Copies of all lines containing the string "will" are needed from the data below.

[Stored dataset items]
..........

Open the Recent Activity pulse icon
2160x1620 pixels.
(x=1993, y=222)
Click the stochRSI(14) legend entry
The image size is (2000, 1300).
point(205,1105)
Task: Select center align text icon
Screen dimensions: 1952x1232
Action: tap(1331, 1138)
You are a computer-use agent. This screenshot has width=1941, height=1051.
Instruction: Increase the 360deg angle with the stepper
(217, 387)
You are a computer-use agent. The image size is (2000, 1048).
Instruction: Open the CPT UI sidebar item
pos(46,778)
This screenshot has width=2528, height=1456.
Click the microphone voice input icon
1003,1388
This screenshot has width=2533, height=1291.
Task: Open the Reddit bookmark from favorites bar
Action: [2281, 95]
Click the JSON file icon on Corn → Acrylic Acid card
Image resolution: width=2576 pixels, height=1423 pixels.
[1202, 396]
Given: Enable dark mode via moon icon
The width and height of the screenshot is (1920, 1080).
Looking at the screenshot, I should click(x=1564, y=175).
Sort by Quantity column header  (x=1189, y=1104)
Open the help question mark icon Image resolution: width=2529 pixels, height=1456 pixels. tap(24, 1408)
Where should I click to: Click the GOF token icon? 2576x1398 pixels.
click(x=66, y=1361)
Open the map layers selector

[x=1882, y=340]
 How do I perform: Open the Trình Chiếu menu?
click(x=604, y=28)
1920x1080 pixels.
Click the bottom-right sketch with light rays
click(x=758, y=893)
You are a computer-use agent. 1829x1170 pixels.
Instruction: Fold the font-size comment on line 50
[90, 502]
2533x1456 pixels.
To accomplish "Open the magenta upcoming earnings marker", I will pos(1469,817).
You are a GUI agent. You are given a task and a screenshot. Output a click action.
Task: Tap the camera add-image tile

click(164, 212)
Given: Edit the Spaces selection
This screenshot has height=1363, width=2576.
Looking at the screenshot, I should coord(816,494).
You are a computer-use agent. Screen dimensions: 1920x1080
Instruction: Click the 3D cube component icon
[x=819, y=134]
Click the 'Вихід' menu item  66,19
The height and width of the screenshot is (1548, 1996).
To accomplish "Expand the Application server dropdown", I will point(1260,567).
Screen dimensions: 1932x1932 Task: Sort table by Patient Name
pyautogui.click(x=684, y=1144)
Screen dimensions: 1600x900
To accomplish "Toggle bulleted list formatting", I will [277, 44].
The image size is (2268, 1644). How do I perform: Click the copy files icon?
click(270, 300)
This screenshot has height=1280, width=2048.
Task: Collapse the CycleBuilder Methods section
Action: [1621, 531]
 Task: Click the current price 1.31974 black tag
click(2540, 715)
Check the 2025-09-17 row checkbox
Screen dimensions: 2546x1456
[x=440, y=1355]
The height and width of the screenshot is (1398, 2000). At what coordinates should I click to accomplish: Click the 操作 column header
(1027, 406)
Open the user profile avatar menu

..........

Answer to the exercise>
To accomplish "Open the magenta upcoming earnings marker", I will pos(1469,817).
To accomplish "Expand the Application server dropdown", I will point(1260,567).
To accomplish "Toggle bulleted list formatting", I will [277, 44].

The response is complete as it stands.